YOUR INSTRUCTIONS
Can you arrange the records as a JSON list of strings, one per line, starting at their first line and stopping after the line that contains "Screen dimensions: 507x359 click(206, 96)"? Omit blank lines and leave the pictures out.
*** RECORDS FOR PROCESSING ***
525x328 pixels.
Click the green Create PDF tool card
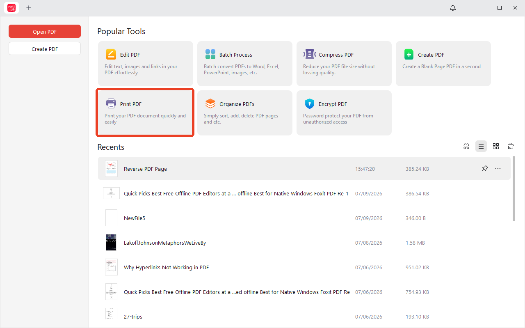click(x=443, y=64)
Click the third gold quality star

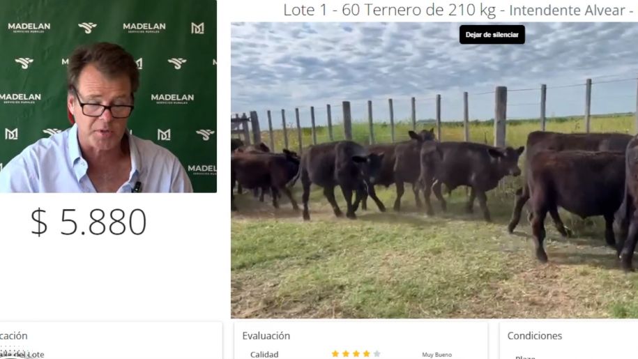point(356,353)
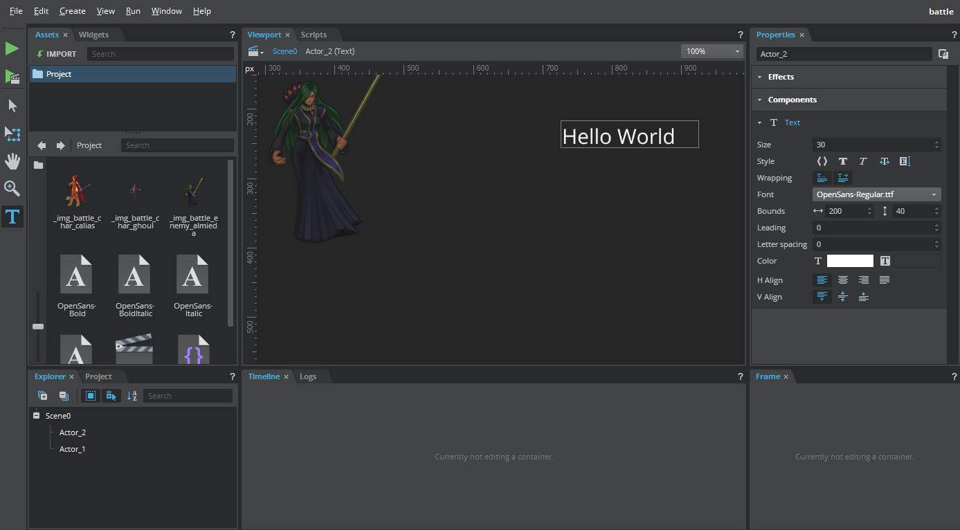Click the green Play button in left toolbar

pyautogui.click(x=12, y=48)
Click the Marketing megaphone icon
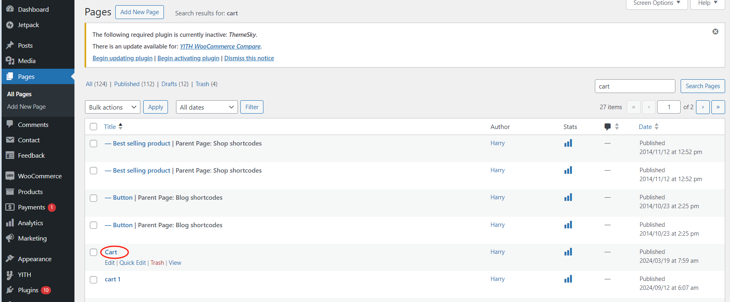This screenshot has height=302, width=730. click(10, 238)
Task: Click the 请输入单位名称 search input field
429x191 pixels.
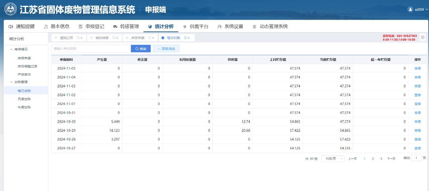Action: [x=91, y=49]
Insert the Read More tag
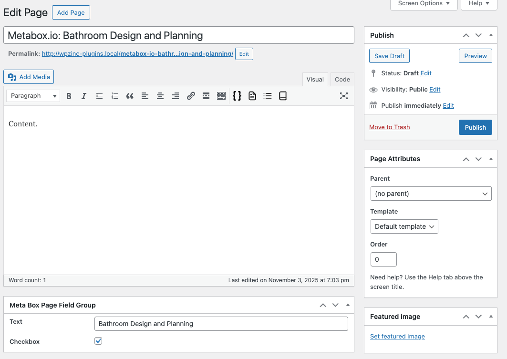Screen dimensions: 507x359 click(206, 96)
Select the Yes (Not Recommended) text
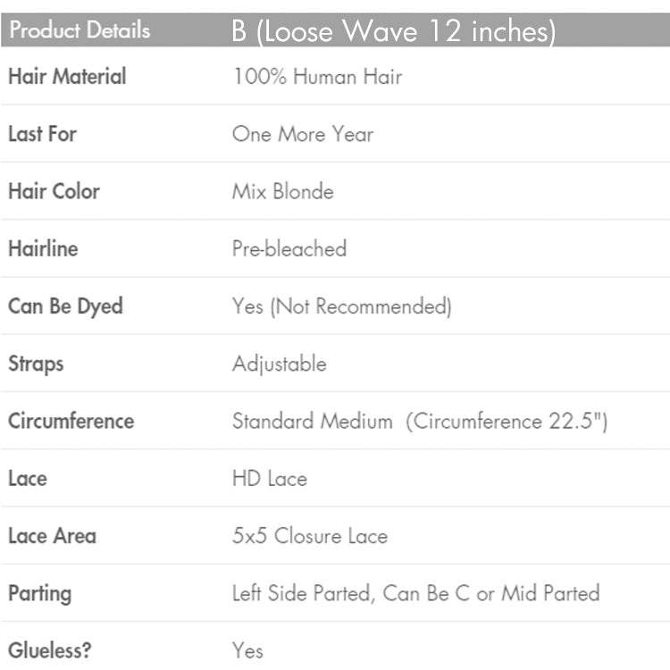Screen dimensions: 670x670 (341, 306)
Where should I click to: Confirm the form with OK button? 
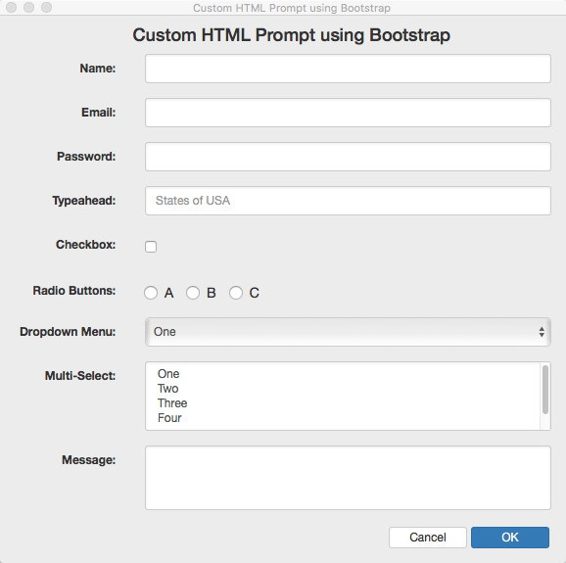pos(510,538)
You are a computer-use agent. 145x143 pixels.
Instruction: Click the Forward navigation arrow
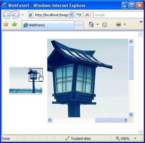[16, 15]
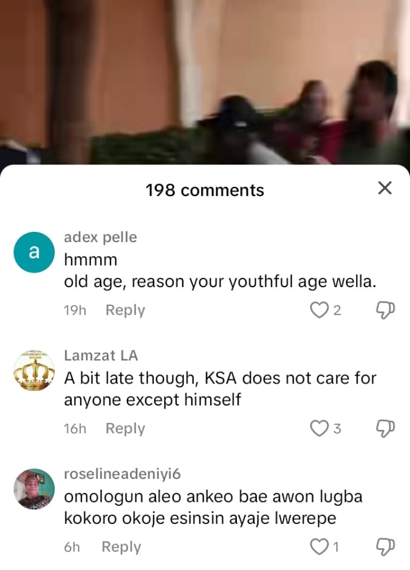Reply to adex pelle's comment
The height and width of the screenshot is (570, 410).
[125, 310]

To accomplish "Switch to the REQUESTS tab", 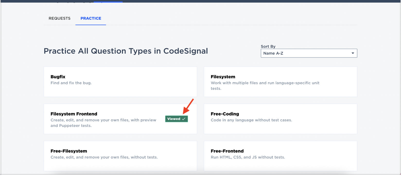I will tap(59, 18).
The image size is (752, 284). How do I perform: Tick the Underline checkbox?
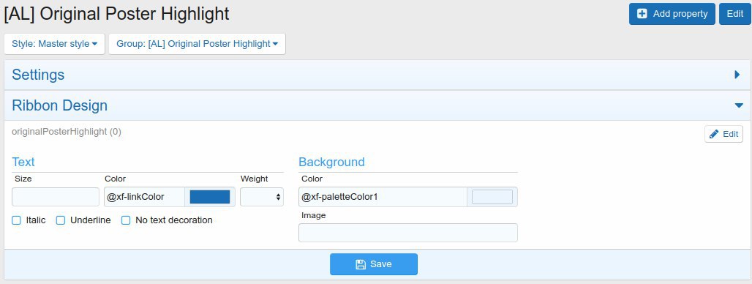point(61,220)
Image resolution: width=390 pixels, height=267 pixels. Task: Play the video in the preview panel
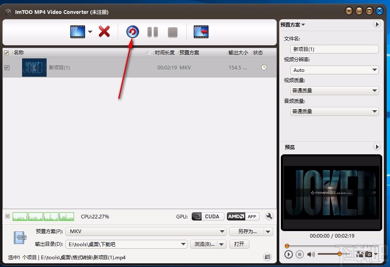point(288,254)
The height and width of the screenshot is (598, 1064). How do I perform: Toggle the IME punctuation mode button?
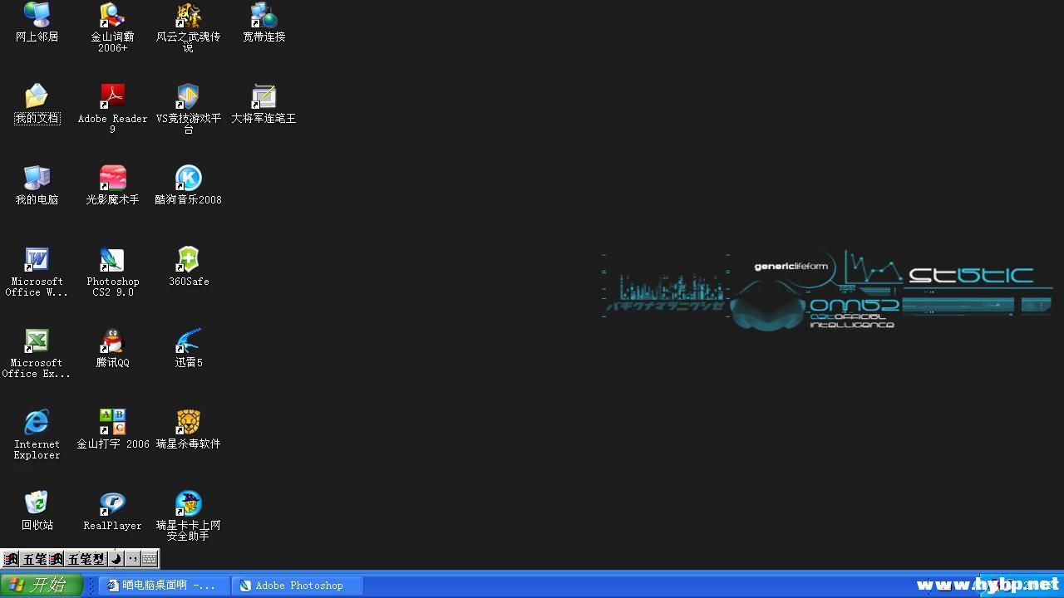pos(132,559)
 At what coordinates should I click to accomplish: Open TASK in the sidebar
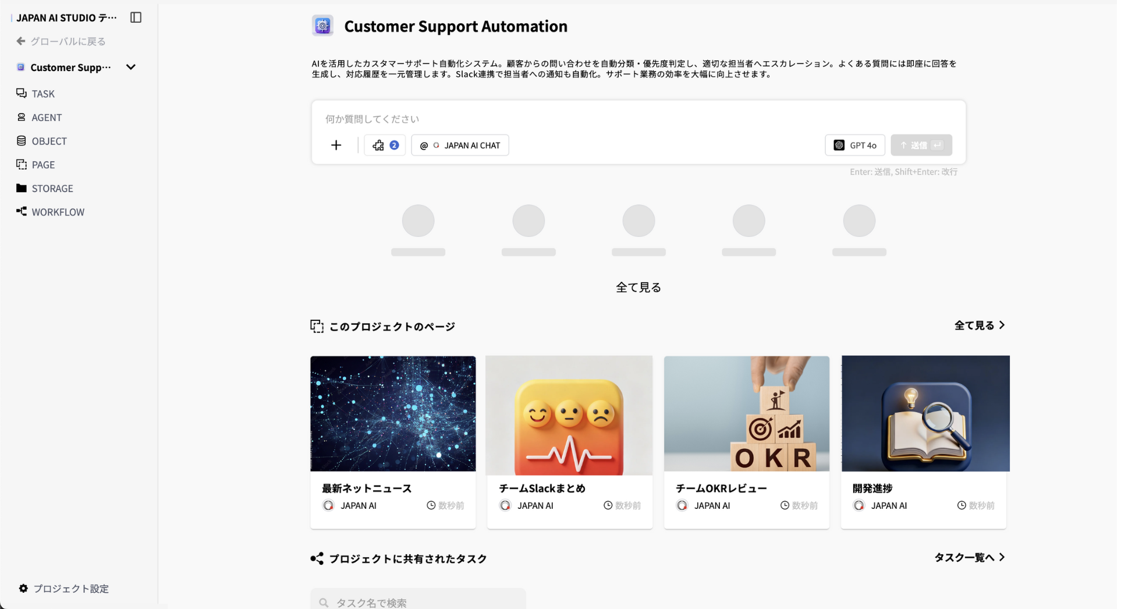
***
PROBLEM SOLUTION
[
  "525x328 pixels.",
  "Click the green Create PDF tool card",
  "click(x=443, y=64)",
  "Click the third gold quality star",
  "point(356,353)",
  "Click the green Play button in left toolbar",
  "pyautogui.click(x=12, y=48)",
  "Click the Marketing megaphone icon",
  "This screenshot has height=302, width=730. click(10, 238)",
  "Task: Click the 请输入单位名称 search input field",
  "429x191 pixels.",
  "Action: [x=91, y=49]",
  "Insert the Read More tag",
  "Screen dimensions: 507x359 click(206, 96)"
]